This is the sexually repressed world encapsulated by Frank Wedekind’s 1891 play Spring Awakening in which adolescents are kept in ignorance about their bodies. It is a play that contains masturbation and rape and was controversial enough to be banned before it was eventually put on a Berlin stage in 1906. Just over 100 years later Mayer, singer-songwriter Duncan Sheik and lyricist Steven Sater set about reviving it as a musical.

“We didn’t set out to create a musical,” corrects Mayer during a break from rehearsing his young British and Irish cast before the show’s UK premiere at the Lyric Hammersmith in West London. “We set out to create a play with music.”

This musical version of Spring Awakening did pretty well at the off-Broadway Atlantic Theatre in 2006. But on Broadway it did astoundingly well, scooping eight of the 11 Tony Awards for which the show was nominated, including best score for Sater and Sheik, and best director for Mayer. I saw it in New York: it is brilliant. And in no small part its brilliance is down to Mayer.

It has taken a year of auditions and workshops to assemble the unknown British teenage cast members who will have to match the vigour and vulnerability of their American counterparts.

Spring Awakening is the kind of show — and despite what Mayer says, it is a musical — that is capable of broadening the narrow minds of those who say they don’t like musicals because they saw one once and did not much like the experience.

It is a show that stays loyal to the period and place in which Wedekind located his play but is set to a modern rock score. You know you are in for something striking when schoolboys Melchior and Moritz, dressed in their 19th-century school uniforms, suddenly whip out a couple of radio microphones from their pockets and, with their unhappy classmates, stand on the chairs to belt out the song The Bitch of Living.

But who would have thought that in the 21st century — when kids are likely to lose their virginity before they have learned to ride a bike — a show about sexual naïvety would speak so clearly to a new generation?

“In 1999, the year we started working, the Columbine killings happened and we all thought it was a big wake-up call to a lot of us in America about the tortured state of the American adolescent,” says Mayer.

“And then in 2000 you couldn’t help but see we were living in a world where the Clinton presidency had been decimated by the sexual hypocrisy of the right-wing political machine and the incredibly prurient and decidedly puritanical media.”

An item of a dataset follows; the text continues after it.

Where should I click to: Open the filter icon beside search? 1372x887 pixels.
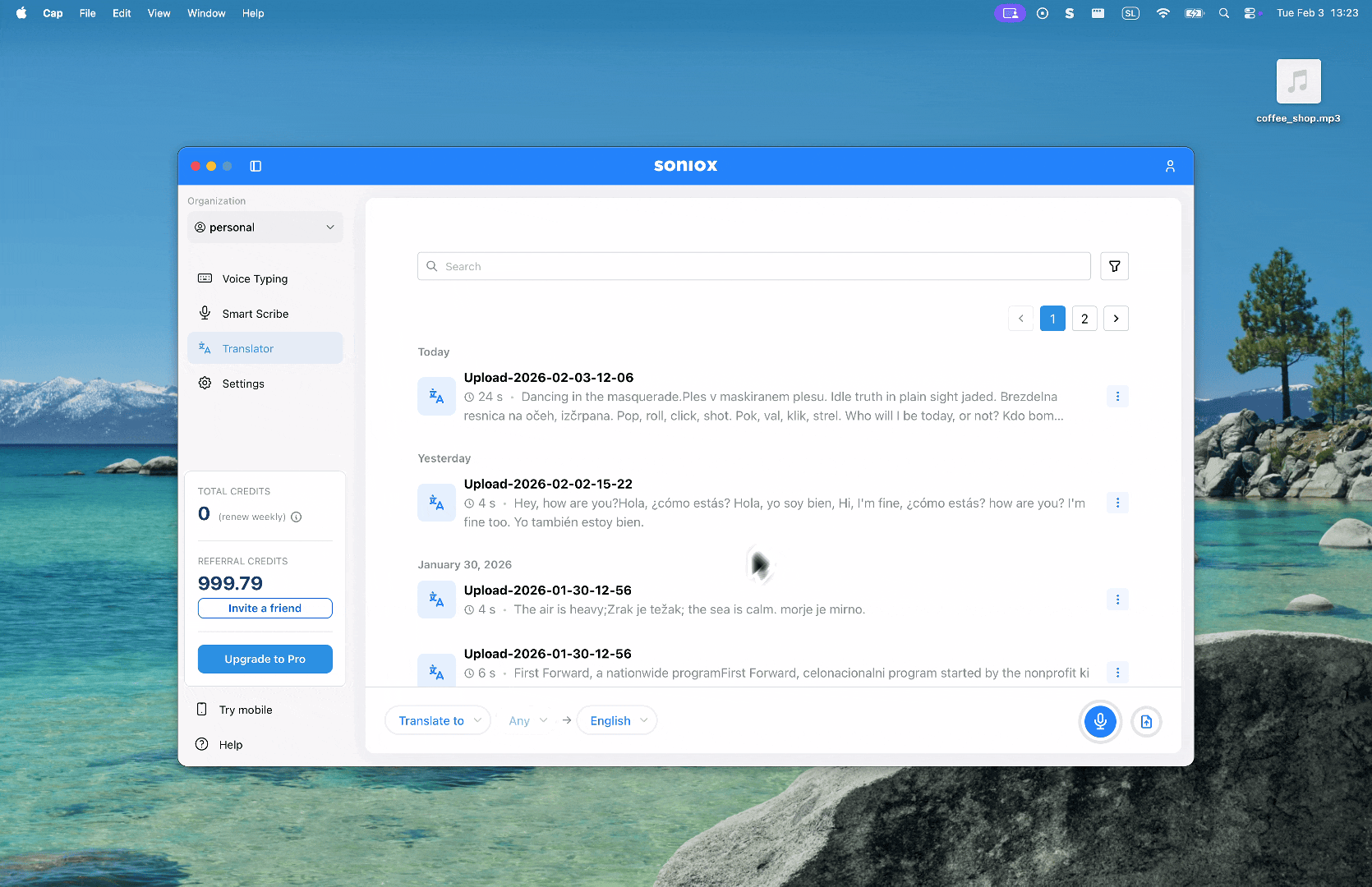pyautogui.click(x=1114, y=266)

Not that the 48-year-old director sees himself as a particularly political animal. His stage successes include a US touring production of the highly political and very gay Angels in America by Tony Kushner — the “best friend” Mayer met at New York University. His first feature film was released in 2004. Called A Home at the End of the World, it starred Colin Farrell, and also addressed the politics of being gay. But Mayer’s CV also includes the thoroughly entertaining stage version of Thoroughly Modern Millie, his first taste of Tony Award success, and at heart Mayer is more about finding the poetry of theatre than the politics.

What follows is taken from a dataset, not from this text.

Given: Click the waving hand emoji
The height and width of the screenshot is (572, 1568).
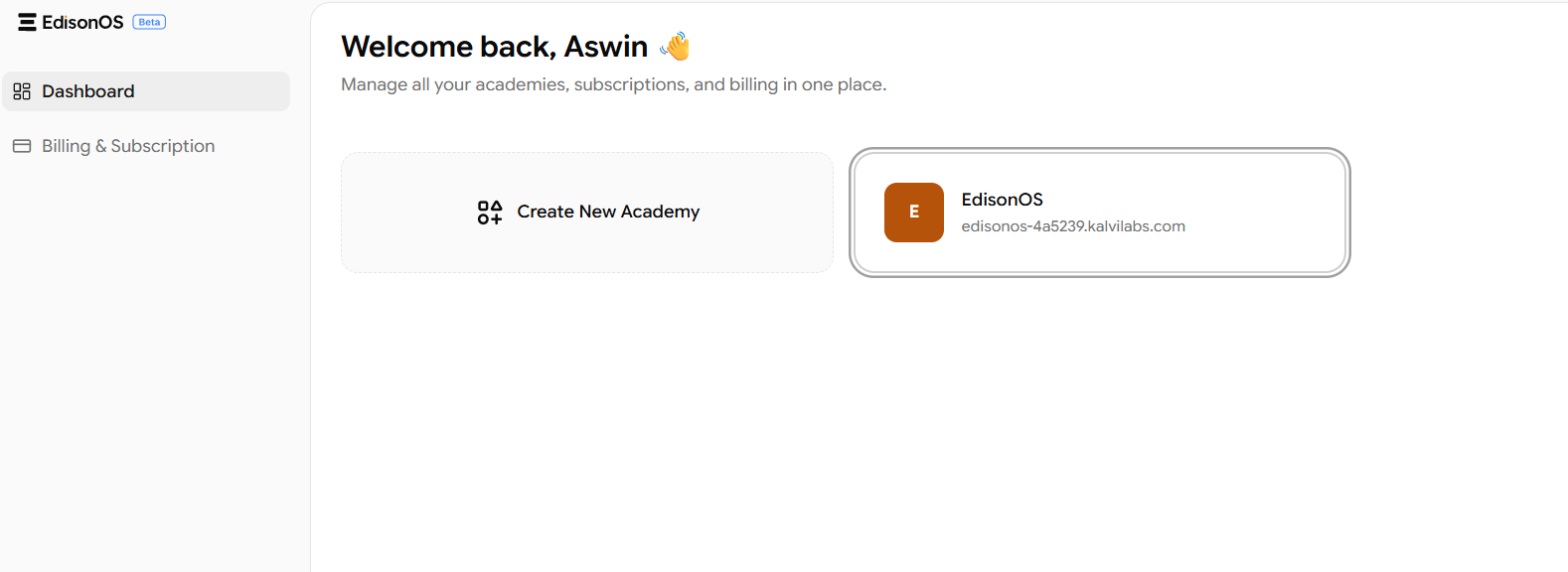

It all started — and by “it” we are not only talking about Mayer’s fascination with performance and story-telling, but possibly his first encounter with a gay icon — in the living room of his parent’s home in Bethseda, Maryland, where Judy Garland was singing Somewhere Over the Rainbow on the TV. “The Wizard of Oz was about finding how to live your life and about music and magic,” remembers Mayer. “It was about singing from the heart.”

On one level, it could be said, so is Spring Awakening. “It’s about how young people deal with the feelings of sexual, political and social awakening,” he says. “How do they feel? What we [he, Sheik and Sater] realised was that even though we live in the information age, the emotional currency of this story isn’t about information, it’s about sex education. Who is there to talk about how that feels? And the answer is no one. And that’s when we realised that the emotional life of the Wedekind original is timeless.”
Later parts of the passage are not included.